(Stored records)

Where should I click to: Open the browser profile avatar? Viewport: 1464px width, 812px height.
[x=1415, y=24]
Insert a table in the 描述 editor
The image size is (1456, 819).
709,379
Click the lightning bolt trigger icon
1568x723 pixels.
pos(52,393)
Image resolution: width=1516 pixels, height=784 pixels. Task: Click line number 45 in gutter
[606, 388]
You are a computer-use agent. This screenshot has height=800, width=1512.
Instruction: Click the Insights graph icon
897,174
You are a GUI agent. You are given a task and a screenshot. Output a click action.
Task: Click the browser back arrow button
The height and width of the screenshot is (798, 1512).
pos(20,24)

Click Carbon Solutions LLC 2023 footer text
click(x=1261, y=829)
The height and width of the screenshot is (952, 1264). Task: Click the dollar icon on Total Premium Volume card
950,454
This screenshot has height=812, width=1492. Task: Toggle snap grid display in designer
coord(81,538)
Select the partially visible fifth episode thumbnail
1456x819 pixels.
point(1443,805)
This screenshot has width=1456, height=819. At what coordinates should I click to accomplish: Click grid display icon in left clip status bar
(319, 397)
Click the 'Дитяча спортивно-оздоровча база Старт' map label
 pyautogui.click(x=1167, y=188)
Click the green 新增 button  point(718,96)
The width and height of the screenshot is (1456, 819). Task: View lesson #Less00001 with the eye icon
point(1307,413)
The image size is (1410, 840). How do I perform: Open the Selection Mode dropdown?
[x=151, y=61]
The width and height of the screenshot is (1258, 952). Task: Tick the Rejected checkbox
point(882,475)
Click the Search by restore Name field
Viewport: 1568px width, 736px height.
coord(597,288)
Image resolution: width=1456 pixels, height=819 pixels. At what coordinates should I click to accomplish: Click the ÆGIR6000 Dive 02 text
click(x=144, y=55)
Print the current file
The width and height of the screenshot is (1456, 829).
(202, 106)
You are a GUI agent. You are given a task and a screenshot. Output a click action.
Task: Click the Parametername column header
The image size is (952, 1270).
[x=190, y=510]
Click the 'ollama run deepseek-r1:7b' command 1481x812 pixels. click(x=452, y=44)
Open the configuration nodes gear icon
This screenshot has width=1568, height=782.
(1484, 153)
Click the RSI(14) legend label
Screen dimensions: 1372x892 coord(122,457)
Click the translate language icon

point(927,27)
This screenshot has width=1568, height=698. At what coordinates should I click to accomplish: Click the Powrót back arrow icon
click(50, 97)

**Aim of the exercise**.
Copy out every line of the data where the word "button" occurs.

**Reply**.
Task: Click the browser back arrow button
Click the green 新增 button  point(718,96)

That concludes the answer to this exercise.